FIG. 15 illustrates the information transmission routes the system
controller SYC in the central control units CC. Bold lines
connecting various parts show the information transferring routes
between the main memory devices and the peripheral magnetic drum
devices or the input-output devices, when the channel multiplexer
CHM.sub.0 of the data channel device is operating. The information
read out from the memory answer bus MWB.sub.0 is stored in a buffer
memory register MBR.sub.0 and fed to the channel multiplexer
CHM.sub.0 of the data channel via the gates 2 and 3. The
information is not applied to the arithmetic unit ARITH.sub.0 of
the central control unit CC.sub.0 since a gate 1 is closed. A gate
5 in the central control unit CC.sub.1 is also closed to prohibit
an input to the device CHM.sub.1 of the other data channel.
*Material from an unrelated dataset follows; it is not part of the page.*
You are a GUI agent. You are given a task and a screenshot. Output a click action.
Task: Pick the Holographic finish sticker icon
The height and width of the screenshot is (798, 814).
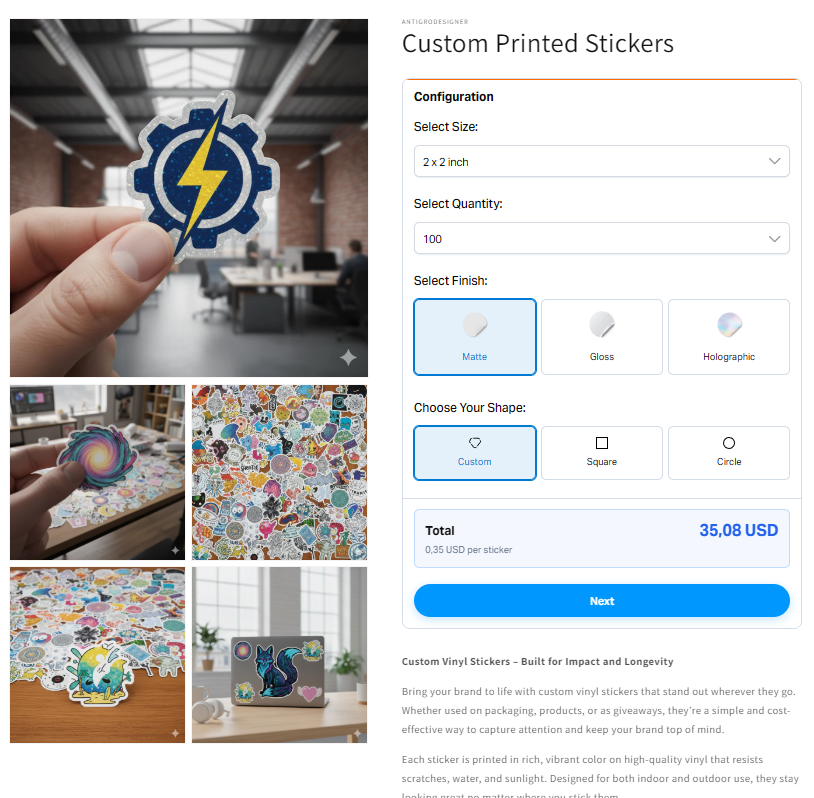729,325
Bold
broken lines show the information transferring routes for
transferring information to input-output devices from the "1"
system under the control of the data channel device CHM.sub.1. This
time the gate 5 is opened.
Data transfer from the data channel CHM.sub.0 to the main memory
device MEM is effected via memory control circuit MCTL.sub.0 to the
memory address bus MAB.sub.0 by opening the gate 4. Reading out the
memory contents from the main memory devices MEM into the
arithmetic units ARITH of the central control units CC is effected
by forming respective symmetrical operational routes from the
memory answer buses MWB.sub.0 and MWB.sub.1 to the arithmetic units
ARITH.sub.0 and ARITH.sub.1. RBR and WBR are the reading buffer
register and writing buffer register respectively, required for
effecting data matching between both the central control units CC
and information interchanging between the system controllers
SYC.
The switching system made in accordance with the present invention
as shown in FIG. 2 can take different configurations of information
transferring route by the control of the system controllers SYC in
the units CC and the route controlling flip-flop circuit FF. These
different system operations are generally termed as operational
modes.
There is an operation mode termed as the separate operation mode in
addition to the aforementioned synchronized operation mode.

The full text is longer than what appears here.